The mood, how tension is introduced and resolved:

  • The mood is one of excitement. The number of disciples is growing and they are starting their ministry with Jesus.

  • The call of Levi, a ‘sinner’ introduces tension because the reader knows that this will upset the Jewish authorities who had strict guidelines about who was acceptable to participate in the rituals of the synagogue and to socialise with.

  • The tension is resolved in the immediacy because Jesus states his mission but is part of the build up toward the journey to Jerusalem.

Distinguish the real author (the person who actually wrote) from the implied author (the one who can be inferred from the narrative):

  • Real author an unidentified ‘editor’ who gathered the different traditions and gave them shape

  • Implied author knows the Jewish Scriptures but explains Jewish customs to non-Jews.

  • Narrator is anonymous writes as an eyewitness to those events that even the followers of Jesus do not know about, even though he is not an eyewitness. Knows the inner thoughts of both Jesus and other participants in the Gospel such as Peter. Presents asides to readers that communicate important information and controls the perspective being presented.

  • Written to deepen the faith of the members of the Christian community.

  • By showing how the traditions about Jesus related to their belief in the saving powers of the death and resurrection the audience is equipped to face persecution and resist the temptations of the world.

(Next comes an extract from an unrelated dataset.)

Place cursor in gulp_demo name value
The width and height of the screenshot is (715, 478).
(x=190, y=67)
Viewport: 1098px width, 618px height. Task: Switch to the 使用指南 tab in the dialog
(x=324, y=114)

Meaning to the original audience:

  • The text would have been somewhat confusing originally because by including Levi a ‘sinner’ in the eyes of the society Jesus is discredited.

    • This suggests that the early Church is recording something that did happen because it would have been against their best interests in times of stress with the synagogue to include such a story about Jesus.

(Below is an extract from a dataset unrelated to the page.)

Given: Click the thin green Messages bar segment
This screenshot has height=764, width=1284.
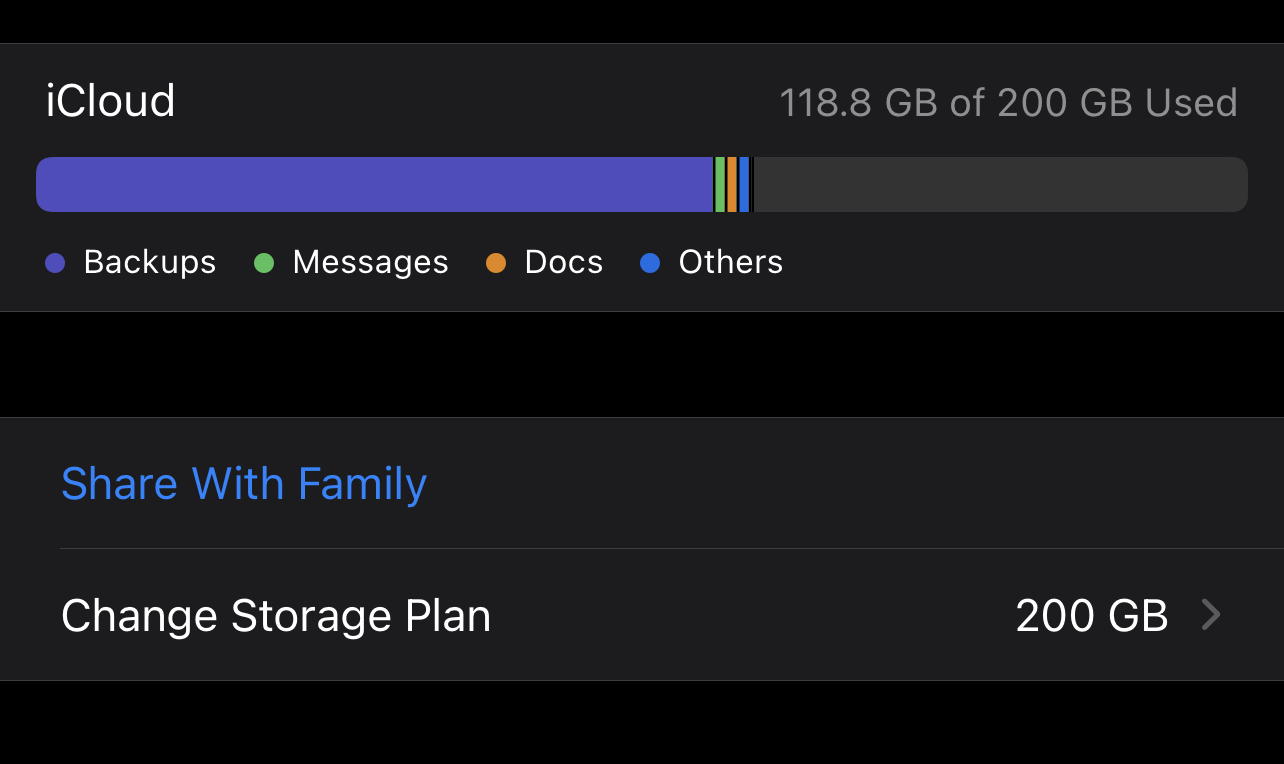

  • There is also an aspect of comfort and encouragement.

    • It is OK for the community to include those not included in synagogue worship ‘sinners’ and outcasts. In fact Jesus encourages and welcomes it. It is a sign of discipleship.

Meaning to people today:

  • This passage reminds the reader that there is a price of fidelity to the Gospel.

    • The disciple will encounter opposition and conflict from those whose values are challenged by the justice and compassion of the Gospel.

  • Jesus’ compassion and commitment to include those on the ‘outer’ of society guide today’s readers on the nature of church and its mission.

    • The church must welcome everyone to the ‘table’ i.e. The Eucharistic celebration.

    • The mission of the church is to bring the ‘Good News’ to all people ever sinners and those on the margins of society.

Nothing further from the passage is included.